How Can You Reduce Your Risk?In recent years, the EPA has been particularly vigilant about targeting oil spills near water, regardless if the spill comes from a pipeline, a boat, by rail, or some other source. Typically, SPCC violations can be categorized into six main categories, including problems with the plan itself, failure to inspect facility, inadequate training, issues with storage tanks or drainage, and generally lackluster facility operations Earlier this year at the Energy and Environment conference in Connecticut, attorneys Rachel Rosen and Richard Fil urged industry experts to embrace a more practical, communicative approach to improving spill prevention.
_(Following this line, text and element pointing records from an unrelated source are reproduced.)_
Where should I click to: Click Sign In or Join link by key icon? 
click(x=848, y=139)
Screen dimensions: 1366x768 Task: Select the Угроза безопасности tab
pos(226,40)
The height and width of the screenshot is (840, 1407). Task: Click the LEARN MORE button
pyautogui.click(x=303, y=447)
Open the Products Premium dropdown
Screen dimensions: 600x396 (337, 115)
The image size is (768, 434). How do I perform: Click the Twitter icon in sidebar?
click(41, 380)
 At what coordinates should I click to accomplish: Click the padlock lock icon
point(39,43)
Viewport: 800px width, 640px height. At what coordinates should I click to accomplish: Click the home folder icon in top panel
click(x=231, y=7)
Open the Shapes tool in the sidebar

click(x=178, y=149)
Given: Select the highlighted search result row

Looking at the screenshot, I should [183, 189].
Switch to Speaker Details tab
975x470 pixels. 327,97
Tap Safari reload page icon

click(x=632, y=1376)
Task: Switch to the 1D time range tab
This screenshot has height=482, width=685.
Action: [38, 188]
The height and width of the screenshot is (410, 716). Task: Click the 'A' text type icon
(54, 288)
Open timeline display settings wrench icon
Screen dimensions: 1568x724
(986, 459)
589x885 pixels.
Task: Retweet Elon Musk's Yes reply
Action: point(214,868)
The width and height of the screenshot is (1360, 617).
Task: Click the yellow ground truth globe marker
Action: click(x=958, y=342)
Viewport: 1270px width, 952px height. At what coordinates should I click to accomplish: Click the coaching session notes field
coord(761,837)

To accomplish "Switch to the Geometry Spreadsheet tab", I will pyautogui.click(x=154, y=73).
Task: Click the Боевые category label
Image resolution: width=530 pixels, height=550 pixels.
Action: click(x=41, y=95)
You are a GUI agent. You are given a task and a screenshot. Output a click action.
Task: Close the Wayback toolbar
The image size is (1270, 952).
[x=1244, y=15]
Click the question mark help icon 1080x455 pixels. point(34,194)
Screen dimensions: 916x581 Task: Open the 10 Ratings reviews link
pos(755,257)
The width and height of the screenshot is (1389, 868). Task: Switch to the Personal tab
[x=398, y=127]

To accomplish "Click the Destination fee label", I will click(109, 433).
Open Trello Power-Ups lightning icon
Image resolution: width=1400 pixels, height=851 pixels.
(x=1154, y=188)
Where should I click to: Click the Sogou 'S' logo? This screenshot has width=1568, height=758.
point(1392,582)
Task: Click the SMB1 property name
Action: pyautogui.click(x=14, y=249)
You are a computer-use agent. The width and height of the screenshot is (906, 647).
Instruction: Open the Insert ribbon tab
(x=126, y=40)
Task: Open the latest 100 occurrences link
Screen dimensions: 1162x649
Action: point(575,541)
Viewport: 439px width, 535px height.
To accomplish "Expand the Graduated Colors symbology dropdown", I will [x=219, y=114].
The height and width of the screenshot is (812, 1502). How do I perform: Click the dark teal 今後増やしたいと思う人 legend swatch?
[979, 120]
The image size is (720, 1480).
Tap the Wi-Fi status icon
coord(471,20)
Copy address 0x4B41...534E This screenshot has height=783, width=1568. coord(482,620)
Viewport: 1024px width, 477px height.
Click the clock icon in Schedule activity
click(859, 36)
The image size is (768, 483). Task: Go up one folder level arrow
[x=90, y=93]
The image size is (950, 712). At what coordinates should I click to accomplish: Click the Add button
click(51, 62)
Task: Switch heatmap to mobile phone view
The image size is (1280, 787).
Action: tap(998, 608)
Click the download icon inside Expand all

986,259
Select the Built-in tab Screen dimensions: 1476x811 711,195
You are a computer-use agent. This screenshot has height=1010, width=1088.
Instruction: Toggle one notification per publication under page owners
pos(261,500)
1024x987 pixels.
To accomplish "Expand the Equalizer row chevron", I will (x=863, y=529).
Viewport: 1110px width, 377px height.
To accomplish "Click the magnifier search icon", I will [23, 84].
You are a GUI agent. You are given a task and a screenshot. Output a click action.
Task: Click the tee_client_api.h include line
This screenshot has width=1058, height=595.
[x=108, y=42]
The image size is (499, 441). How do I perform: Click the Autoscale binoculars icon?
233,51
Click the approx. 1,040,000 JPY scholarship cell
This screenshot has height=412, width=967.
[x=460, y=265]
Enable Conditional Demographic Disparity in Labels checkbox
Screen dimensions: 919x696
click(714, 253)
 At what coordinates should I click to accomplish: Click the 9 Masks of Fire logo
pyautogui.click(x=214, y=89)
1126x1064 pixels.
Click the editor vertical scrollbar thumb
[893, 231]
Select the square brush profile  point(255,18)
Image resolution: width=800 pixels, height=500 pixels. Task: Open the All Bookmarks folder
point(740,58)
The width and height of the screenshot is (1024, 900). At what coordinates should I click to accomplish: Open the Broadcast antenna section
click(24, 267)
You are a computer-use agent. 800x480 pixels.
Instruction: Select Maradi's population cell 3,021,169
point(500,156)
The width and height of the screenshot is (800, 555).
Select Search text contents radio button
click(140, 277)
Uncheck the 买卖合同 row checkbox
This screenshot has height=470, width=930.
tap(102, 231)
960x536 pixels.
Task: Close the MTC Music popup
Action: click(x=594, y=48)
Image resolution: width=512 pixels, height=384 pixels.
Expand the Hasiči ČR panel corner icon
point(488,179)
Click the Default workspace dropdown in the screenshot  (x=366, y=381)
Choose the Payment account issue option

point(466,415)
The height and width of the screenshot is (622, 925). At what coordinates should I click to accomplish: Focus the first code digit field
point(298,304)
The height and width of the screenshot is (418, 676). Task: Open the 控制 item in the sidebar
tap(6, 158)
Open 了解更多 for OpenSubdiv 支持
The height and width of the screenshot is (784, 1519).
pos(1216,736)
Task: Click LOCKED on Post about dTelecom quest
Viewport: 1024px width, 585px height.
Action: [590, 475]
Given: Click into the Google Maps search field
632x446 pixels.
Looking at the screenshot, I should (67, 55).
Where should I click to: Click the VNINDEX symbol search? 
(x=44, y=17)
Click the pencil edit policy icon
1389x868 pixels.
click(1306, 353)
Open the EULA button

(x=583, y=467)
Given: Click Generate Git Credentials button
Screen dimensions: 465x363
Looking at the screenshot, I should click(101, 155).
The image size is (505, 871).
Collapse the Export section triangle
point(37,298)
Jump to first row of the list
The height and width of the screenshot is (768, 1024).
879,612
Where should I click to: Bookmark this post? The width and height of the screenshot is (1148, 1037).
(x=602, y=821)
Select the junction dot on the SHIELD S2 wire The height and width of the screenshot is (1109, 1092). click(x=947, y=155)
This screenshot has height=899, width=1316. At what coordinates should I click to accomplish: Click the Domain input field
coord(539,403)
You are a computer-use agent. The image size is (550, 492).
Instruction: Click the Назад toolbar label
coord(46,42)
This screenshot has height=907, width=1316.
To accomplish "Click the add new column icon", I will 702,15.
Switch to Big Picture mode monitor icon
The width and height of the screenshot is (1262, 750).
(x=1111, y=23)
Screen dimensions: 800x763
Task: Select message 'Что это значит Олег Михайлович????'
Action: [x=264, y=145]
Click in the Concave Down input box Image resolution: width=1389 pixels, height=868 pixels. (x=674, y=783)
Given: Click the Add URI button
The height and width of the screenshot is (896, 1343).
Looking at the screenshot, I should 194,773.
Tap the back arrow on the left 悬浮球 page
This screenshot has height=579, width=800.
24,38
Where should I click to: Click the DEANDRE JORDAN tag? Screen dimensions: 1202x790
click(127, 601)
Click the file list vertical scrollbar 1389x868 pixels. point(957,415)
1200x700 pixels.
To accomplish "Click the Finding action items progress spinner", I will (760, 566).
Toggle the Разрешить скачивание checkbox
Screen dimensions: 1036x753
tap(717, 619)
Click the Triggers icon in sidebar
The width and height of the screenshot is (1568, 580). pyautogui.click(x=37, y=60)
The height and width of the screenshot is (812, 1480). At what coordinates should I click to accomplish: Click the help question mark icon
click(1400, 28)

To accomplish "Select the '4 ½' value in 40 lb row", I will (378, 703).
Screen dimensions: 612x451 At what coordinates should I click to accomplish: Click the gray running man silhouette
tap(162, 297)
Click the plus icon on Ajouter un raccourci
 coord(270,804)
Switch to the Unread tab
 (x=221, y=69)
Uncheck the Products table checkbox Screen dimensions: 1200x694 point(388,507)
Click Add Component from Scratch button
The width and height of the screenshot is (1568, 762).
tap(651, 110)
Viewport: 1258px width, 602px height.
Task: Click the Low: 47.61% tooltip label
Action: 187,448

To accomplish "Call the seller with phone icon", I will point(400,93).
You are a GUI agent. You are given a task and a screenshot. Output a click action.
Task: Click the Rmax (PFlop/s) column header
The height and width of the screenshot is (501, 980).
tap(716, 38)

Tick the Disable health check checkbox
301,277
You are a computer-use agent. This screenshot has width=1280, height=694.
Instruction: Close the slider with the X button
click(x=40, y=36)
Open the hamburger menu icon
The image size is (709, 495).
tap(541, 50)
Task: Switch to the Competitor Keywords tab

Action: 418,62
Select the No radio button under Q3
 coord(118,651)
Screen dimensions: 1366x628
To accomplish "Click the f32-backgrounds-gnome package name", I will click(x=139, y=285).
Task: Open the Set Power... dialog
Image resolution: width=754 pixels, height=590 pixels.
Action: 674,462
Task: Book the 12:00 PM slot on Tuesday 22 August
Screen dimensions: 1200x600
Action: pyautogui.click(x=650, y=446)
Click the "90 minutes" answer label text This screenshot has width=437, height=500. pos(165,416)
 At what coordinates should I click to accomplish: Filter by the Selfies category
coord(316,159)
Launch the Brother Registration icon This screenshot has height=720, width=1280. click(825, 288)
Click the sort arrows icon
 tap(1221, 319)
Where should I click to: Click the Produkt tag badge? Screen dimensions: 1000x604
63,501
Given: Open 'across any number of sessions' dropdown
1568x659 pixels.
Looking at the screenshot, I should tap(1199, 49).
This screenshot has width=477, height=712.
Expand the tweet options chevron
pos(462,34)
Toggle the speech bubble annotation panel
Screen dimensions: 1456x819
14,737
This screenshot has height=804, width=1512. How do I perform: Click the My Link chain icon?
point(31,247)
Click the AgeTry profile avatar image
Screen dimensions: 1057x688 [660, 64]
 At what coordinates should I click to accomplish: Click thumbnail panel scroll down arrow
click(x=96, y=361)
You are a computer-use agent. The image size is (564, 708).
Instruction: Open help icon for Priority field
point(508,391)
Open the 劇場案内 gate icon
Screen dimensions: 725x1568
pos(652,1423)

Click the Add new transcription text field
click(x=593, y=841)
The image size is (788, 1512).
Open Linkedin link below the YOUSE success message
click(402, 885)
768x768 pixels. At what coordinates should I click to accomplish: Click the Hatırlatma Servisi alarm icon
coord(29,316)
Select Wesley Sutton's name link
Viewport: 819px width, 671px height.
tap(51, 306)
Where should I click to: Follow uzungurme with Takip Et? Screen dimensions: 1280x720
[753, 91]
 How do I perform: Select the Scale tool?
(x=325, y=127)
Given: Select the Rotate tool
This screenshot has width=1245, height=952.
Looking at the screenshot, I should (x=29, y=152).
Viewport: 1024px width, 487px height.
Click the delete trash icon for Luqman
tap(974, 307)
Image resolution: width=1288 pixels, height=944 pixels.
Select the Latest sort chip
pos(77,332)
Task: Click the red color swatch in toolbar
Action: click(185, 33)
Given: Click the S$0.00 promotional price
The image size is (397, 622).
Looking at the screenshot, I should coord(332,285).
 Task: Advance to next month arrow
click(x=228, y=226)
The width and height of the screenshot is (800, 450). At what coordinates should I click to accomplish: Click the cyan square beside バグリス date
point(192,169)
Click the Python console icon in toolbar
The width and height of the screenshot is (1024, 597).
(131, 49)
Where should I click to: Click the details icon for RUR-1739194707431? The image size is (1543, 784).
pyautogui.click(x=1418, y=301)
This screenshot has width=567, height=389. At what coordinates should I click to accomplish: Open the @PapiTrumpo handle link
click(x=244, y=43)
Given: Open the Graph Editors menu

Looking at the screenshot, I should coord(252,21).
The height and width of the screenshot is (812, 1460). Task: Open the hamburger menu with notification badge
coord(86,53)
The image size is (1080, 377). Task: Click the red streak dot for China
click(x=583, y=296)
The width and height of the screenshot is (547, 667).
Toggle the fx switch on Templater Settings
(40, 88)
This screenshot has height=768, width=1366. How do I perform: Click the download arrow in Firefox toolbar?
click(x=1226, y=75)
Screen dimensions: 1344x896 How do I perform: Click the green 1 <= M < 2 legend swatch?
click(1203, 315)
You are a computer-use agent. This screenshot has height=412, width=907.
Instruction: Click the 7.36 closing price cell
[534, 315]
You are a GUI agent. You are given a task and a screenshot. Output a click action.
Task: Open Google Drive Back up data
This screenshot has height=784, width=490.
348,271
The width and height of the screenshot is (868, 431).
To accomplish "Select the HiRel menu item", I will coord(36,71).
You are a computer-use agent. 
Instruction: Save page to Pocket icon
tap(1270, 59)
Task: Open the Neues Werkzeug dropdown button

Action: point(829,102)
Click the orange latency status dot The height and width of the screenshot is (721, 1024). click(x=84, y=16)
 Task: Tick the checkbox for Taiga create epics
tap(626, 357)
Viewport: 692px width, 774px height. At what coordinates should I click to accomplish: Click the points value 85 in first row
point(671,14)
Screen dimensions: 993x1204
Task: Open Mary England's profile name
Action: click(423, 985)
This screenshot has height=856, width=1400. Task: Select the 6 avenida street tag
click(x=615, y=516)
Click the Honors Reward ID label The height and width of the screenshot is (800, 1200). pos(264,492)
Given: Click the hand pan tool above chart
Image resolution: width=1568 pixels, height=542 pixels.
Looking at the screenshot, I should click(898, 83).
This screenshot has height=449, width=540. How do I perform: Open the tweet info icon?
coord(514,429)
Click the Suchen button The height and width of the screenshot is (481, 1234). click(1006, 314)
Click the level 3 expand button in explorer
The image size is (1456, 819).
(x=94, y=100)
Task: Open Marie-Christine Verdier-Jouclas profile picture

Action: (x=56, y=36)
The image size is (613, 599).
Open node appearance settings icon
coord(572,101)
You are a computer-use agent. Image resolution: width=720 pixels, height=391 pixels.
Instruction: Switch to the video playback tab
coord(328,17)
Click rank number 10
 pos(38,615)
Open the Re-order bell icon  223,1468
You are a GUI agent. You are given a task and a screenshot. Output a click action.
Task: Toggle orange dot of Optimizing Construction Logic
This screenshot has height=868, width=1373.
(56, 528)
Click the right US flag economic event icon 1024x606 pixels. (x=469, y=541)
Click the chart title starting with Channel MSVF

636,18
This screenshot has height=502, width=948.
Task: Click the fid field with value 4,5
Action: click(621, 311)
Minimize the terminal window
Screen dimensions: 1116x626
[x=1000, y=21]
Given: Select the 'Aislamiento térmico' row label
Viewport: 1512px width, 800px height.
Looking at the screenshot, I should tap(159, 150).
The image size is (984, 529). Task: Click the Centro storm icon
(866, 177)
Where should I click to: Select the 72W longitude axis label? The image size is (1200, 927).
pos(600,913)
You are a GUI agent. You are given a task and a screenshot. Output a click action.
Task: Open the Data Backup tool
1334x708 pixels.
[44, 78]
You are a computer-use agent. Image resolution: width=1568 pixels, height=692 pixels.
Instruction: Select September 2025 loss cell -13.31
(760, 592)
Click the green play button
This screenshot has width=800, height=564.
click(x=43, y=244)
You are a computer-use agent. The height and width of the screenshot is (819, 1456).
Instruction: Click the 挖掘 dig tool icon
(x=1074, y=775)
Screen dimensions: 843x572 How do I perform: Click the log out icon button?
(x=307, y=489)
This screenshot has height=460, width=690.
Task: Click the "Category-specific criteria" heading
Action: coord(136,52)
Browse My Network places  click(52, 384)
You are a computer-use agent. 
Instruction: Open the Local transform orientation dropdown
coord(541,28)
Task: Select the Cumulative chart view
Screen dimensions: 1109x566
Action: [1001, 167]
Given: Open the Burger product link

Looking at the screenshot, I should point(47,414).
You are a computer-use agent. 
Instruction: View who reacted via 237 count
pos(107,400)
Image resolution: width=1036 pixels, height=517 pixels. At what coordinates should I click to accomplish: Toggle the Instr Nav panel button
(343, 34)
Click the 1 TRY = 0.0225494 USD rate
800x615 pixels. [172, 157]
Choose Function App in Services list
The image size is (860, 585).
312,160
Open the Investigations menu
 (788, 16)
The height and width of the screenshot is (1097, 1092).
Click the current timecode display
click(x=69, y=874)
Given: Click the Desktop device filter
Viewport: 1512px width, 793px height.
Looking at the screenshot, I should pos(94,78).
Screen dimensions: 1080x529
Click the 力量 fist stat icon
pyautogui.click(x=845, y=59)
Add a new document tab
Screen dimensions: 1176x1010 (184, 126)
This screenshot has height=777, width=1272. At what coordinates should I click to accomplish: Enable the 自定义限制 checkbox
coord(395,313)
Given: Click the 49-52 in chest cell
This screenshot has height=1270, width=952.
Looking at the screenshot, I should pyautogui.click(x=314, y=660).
The panel particularly appealed to stormwater industry experts and was intended to provide commonly overlooked considerations to go above and beyond SPCC compliance in order to increase efficiency and minimize the consequences of potential spills. Some of less-than-intuitive recommendations in reporting requirements include:
- Informing corporate entities and insurance companies,
- Distributing laminated guides for employees that outline spill response assignment
- Considering sources not covered in an SPCC plan, such as equipment that doesn’t normally contain oil (circulators, pumps, relief valves, and secondary containment).
- Quantification and recording of amounts released in a spill and amounts recovered as some agencies may reduce fines if a significant amount of the spill can be accounted for.